Rachmaninoff and His World
Philip Ross Bullock, Editor
The University of Chicago Press, 2022

Reviewed by Greysolynne Hyman

Some of the most recognizable (and beautiful) melodies of twentieth century classical music were penned by Sergei Rachmaninoff. Rachmaninoff and His World, the most recent release from the Bard Music Festival, examines the place of this Romantic composer in the pantheon of his contemporaries. Special attention is given to his relationships with other Russian composers and other composer-soloists.

This book consists of well-annotated but very readable chapters on particular topics such as Rachmaninoff’s songs, operas, and interviews, musical life in Moscow, and the émigré experience. Rachmaninoff wrote a large number of songs inspired by paintings and poetry. He often asked colleagues for recommendations of poems by Russian authors that might serve his purpose; as he himself said, “The sister of music is poetry…”(page 83). Some of these poems appear in the book. The paintings do not, but would have been a welcome addition.

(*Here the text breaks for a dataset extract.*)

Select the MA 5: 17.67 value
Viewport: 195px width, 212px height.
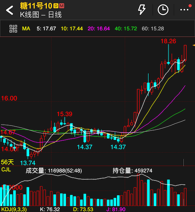(46, 29)
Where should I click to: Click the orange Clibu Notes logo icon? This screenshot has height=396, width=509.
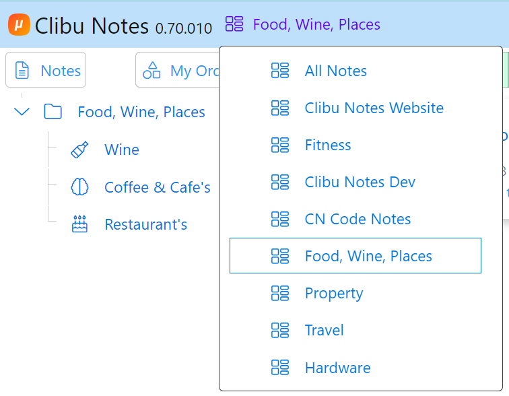[19, 24]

Each of the three operas that he composed has its own chapter. His first opera, Aleka, was written as a student exercise when he was nineteen. The Miserly Knight and Francesca da Rimini were based on two Little Tragedies written in blank verse by the quintessentially Russian poet Alexander Pushkin, who, in turn, based his stories on Dante’s Inferno. Since these operas were not in the Romantic opera tradition, they were not well received initially and they are rarely performed today.

An entire chapter is devoted to the Rhapsody on a Theme by Paganini, analyzing it musically and considering its widespread effects. This variation is structured as a Romantic piece of music and even becomes hyper-Romantic, perhaps evincing a wink and a nod from an author often accused of being an old-fashioned Romantic composer.  It is Rachmaninoff’s most recognizable work and has been used extensively in movies, cartoons, ice skating competitions, and video games. 

The Russian Revolution of 1917 had dramatic consequences for many twentieth-century Russian composers, including Rachmaninoff. A member of the aristocracy, he emigrated to the United States via a concert tour schedule in Denmark in 1918. Forced to leave everything behind in Russia, he made a living in the U.S.A. quite successfully as a concert pianist. Rachmaninoff actively courted this renown with frequent interviews and articles in music periodicals – The Etude, Musical America, The Musician, and other – and magazines like The New Yorker, Good Housekeeping, and Vanity Fair.  Many of these interviews and articles are reproduced and quoted in this book.

Rachmaninoff received a great deal of disparagement from other musicians and critics, not for being “lowbrow” but for being “middlebrow”. Rachmaninoff and His World deals with these critiques in detail. Although many of his colleagues faulted his music for being too traditional, several of this book’s contributors demonstrate through analysis of his music that he was actually quite innovative in his approach and technique.  

One of the appeals of this book is what we learn about Rachmaninoff the man along with Rachmaninoff the musician.  When he first toured the United States during 1909 – 1910, he was not much impressed by his concert audiences but he came to understand and appreciate them as he adjusted to his life in a new land. His financial success allowed him to indulge his tastes for fast cars, speed boats, and transatlantic liners but he supported many emigres as well as composers remaining in Russia. In gratitude, Mikhail Glinka composed a cantata in his honor and sent it to arrive in time for Russian Christmas on January 7, 1923.  Signed by 19 professors from the Moscow Conservatory, the message read, ”Long live Sergei Rachmaninoff!”